The fourth and last real, external format in this set — XML, and deliberately the clean contrast case next to the other three. Where pyproject.toml, package.json, and a GitHub Actions workflow each hit unions and open key sets, the sitemaps.org protocol mostly doesn't. It surfaces a fourth gap type instead, one none of the other three did.

Modeled against the sitemaps.org protocol page directly, retrieved 2026-07-11 — a genuine, small, official spec, not a guide and not a third-party schema. Alongside pyproject.toml's PEPs, this is the most formally specified format in the set.

Source, code, and fixtures: examples/sitemap/. Schema: sitemap.osd. Script: convert.py.

Run it

python3 examples/sitemap/convert.py

read_xml is called with schema= — and unlike every other example in this set, it's not a no-op: lastmod is schema-typed date, so schema-directed reading upgrades the ISO string to a real datetime.date. See schema-directed deserialization for the general rule.

XML always has exactly one document element, so sitemap.osd needs the same explicit wrapper record used in the order/address example (record Root { "order": Order } there; record Root { "urlset": UrlSet } here) — not a gap, just XML's structural requirement.

The fixtures

File OML Arrays OML What it is What it exercises
minimal.xml .oml .arrays.oml The official example from the sitemaps.org protocol page, verbatim The full, well-formed shape: loc, lastmod, changefreq, priority, all spec-valid
invalid-values.xml .oml .arrays.oml Synthetic, written for this example — not sourced from any real site changefreq: sometimes (not one of the spec's 7 allowed values) and priority: 1.5/-0.2 (outside the spec's [0.0, 1.0] range) — both validate anyway

invalid-values.xml has two <url> entries — its .arrays.oml is the one example in this whole set where array collapse applies to a run of brace subtrees combined with a schema-directed date upgrade (lastmod). See OML arrays.

What OSD can model exactly

Structurally, this is the cleanest of the four examples: all 4 Url fields (loc, lastmod, changefreq, priority) are closed and checked. No unions, no open key sets, no cross-field constraints — the format is simple enough that none of the first three gap categories show up at all.

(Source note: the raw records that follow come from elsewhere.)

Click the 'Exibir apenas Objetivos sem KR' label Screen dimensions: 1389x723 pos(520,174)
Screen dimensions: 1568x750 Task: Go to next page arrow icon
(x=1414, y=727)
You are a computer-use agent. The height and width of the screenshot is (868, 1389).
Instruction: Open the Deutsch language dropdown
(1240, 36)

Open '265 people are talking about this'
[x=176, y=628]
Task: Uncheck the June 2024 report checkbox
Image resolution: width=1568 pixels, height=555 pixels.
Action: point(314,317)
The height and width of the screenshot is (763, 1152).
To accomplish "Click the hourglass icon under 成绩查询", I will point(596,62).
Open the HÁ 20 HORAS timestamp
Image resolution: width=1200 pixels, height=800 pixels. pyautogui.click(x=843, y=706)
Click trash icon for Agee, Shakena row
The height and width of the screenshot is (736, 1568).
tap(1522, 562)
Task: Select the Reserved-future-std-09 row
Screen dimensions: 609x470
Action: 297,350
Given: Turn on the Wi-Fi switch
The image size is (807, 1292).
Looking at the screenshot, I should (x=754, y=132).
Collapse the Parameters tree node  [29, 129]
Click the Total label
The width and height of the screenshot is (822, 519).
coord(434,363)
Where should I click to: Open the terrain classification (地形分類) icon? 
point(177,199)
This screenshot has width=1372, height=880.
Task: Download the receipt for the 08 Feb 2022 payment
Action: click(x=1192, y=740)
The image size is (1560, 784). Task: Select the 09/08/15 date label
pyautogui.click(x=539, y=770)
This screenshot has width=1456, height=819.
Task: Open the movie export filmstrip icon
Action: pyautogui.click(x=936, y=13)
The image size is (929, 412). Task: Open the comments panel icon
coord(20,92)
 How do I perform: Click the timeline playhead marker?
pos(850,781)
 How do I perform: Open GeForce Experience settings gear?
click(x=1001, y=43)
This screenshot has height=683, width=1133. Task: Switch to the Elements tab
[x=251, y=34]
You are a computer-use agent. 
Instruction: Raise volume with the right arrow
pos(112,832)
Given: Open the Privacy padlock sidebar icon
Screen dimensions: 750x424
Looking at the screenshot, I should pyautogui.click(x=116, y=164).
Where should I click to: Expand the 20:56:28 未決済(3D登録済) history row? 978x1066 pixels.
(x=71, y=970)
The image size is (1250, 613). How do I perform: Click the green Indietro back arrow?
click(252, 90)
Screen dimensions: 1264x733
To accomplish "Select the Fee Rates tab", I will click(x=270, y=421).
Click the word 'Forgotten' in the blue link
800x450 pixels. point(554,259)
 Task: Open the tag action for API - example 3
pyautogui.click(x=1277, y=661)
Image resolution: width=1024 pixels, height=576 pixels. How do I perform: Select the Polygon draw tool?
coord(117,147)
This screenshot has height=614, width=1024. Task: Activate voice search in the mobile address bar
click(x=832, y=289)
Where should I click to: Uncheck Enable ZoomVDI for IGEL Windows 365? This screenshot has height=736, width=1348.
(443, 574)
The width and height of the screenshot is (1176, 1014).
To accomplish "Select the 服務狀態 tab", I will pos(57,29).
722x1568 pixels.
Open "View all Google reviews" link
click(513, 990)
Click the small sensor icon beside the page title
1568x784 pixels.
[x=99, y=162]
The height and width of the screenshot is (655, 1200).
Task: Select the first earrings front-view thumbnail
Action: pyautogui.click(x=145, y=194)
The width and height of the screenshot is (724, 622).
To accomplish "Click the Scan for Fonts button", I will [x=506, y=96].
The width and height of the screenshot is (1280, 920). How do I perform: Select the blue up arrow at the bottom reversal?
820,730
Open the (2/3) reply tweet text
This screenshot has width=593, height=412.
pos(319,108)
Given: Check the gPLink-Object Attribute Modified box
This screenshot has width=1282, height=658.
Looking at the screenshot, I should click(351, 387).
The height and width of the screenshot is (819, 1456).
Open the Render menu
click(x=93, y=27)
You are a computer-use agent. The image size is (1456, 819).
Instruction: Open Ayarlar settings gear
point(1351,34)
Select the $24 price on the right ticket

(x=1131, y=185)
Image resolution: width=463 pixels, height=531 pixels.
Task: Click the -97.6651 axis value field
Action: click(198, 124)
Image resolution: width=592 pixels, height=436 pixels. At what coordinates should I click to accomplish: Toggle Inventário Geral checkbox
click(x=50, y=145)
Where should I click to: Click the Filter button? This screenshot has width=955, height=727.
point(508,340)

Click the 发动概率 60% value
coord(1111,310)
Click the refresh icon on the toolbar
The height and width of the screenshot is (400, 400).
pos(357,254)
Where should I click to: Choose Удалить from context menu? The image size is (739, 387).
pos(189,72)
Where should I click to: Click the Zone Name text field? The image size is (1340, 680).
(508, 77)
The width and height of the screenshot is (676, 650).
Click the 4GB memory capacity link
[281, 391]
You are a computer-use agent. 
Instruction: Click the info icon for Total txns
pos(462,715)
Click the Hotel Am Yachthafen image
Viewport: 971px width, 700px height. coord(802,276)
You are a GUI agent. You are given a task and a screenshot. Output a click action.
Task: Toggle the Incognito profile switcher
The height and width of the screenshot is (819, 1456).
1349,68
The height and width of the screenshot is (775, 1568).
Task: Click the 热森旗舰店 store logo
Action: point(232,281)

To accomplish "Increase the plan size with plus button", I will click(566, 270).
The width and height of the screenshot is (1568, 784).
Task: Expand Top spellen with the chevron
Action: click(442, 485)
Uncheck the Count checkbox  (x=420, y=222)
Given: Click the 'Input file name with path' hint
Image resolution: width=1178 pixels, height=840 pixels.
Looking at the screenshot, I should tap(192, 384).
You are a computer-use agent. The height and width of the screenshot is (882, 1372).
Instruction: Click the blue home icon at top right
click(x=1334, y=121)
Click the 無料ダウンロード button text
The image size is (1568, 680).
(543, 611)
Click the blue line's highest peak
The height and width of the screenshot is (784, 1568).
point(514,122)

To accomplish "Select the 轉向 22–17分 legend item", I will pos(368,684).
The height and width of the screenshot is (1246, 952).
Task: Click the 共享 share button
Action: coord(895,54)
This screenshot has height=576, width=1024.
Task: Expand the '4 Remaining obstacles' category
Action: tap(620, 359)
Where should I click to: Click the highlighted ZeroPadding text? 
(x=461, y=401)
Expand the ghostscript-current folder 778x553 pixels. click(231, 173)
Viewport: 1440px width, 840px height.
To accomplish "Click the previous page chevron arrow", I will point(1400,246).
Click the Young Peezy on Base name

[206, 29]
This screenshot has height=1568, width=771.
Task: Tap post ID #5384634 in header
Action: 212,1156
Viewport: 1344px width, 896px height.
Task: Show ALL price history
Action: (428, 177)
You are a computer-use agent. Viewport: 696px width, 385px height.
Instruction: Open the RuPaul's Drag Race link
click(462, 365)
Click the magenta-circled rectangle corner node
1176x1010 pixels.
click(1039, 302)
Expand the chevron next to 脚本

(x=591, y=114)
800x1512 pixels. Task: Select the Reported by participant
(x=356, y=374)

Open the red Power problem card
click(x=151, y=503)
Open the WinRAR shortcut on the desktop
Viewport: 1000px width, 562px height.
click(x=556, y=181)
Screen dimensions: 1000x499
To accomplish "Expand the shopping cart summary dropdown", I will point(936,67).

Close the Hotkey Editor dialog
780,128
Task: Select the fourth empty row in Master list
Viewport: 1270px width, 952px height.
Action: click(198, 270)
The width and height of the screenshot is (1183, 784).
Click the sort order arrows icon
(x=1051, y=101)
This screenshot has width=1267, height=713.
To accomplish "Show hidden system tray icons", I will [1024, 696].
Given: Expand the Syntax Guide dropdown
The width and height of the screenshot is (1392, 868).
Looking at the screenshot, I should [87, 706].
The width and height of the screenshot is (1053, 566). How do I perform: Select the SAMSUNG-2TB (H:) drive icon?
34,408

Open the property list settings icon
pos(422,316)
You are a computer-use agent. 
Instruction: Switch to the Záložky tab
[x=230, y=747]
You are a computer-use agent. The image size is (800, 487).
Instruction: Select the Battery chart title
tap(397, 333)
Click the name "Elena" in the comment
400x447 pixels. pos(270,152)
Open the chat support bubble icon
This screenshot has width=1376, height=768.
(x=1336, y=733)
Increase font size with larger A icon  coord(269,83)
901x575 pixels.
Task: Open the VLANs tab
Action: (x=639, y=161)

What it can't, and why — a fourth gap: value refinement

The spec restricts changefreq to exactly 7 strings (always/hourly/daily/weekly/monthly/yearly/never) and priority to the numeric range [0.0, 1.0]. OSD's string and number scalars check type, not value — there's no enum type and no range constraint. invalid-values.xml demonstrates this directly: changefreq: sometimes and priority: 1.5 are both wrong per the spec, and both pass validation cleanly, because a string is a string and a number is a number as far as OSD's algebra is concerned.

None of the pyproject.toml, package.json, or GitHub Actions examples surfaced this gap — they're messy enough (unions, open maps) that a clean value-refinement violation never got the chance to show up on its own. It took a genuinely simple, closed format to expose it. Worth stating explicitly: you don't see every gap in a schema language until you test a format simple enough not to hide it behind bigger ones.

Comparison note

XML itself has no native schema language either — but unlike TOML, XML's own ecosystem long predates JSON Schema: XSD (XML Schema Definition) is XML's own, decades-old, W3C-standardized schema language, and it can express both gaps here directly — xs:enumeration for changefreq, xs:minInclusive/xs:maxInclusive for priority. This is the one example in the set where the "obvious" comparison schema language is strictly more expressive than OSD on the exact gap that shows up, not a wash of tradeoffs like the JSON Schema comparisons elsewhere in this set.